Pope at Audience: Avarice is a sickness of the heart
By Christopher Wells
Avarice is a kind of “attachment to money that prevents man from generosity,” Pope Francis said at his Wednesday General Audience.
Continuing his series of catecheses on the vices and virtues, the Pope explained that avarice is not about how much wealth a person has but is a sin that affects us in a variety of ways.
“It is a sickness of the heart,” he said, “not of the wallet.”
Meditation on death
Even the Desert Fathers, monks who renounced enormous wealth, could find themselves clinging to objects of little value.
“Those objects became for them a sort of fetish from which they could not detach themselves," said the Pope. This reveals “a disordered relationship with reality, which can result in forms of compulsive hoarding and pathological accumulation.”
To fight this, Pope Francis said, “the monks proposed a drastic but highly effective method: meditation on death.”

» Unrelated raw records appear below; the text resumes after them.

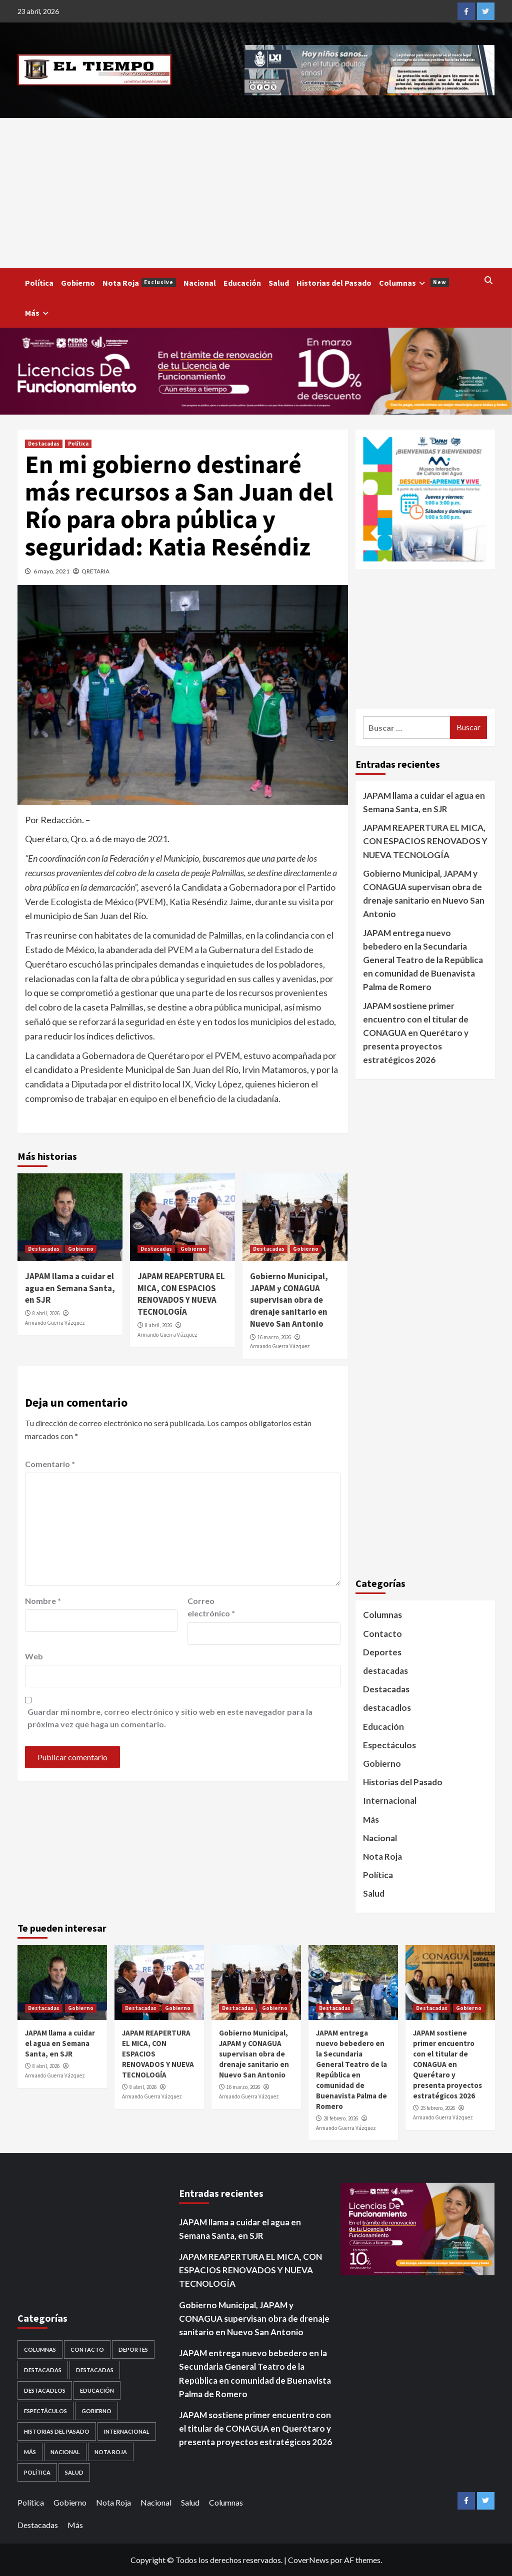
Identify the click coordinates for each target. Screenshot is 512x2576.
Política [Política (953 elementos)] (37, 2472)
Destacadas (44, 443)
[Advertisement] (256, 193)
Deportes (382, 1652)
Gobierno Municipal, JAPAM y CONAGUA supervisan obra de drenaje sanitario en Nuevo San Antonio (289, 1300)
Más (38, 313)
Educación (242, 283)
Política (39, 283)
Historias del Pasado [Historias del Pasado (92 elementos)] (57, 2431)
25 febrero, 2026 (437, 2107)
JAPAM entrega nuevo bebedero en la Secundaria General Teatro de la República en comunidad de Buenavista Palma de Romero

He reminded the faithful that, however much money we might make in this life, we retain nothing after death. Death reminds us that “we are not masters of the world” and “we move about it like strangers and pilgrims.”
This reflection, he continued, also shows us the reason for avarice, which is an attempt “to exorcise the fear of death.”
But Christ shows us, in the parable of the foolish man who laid up an abundant harvest, that death can come at any moment.
Do not let possessions control us
Pope Francis warned that, although it’s possible to be “masters of the goods we possess,” often those possessions can end up controlling us. We can become anxious about always accumulating more and keeping what we have, but all our possessions “can disappear in a moment.”
Too often, the Pope said, we “forget the Gospel preaching, which does not claim that riches are a sin in themselves, but they are certainly a liability.”
This, he added, “is what the miser does not understand: he could have been a source of blessing to many, but instead has slipped into a blind alley of wretchedness.”
So, Pope Francis concluded, "Let us be attentive, and let us be generous: generous with everyone and generous with those who need us most."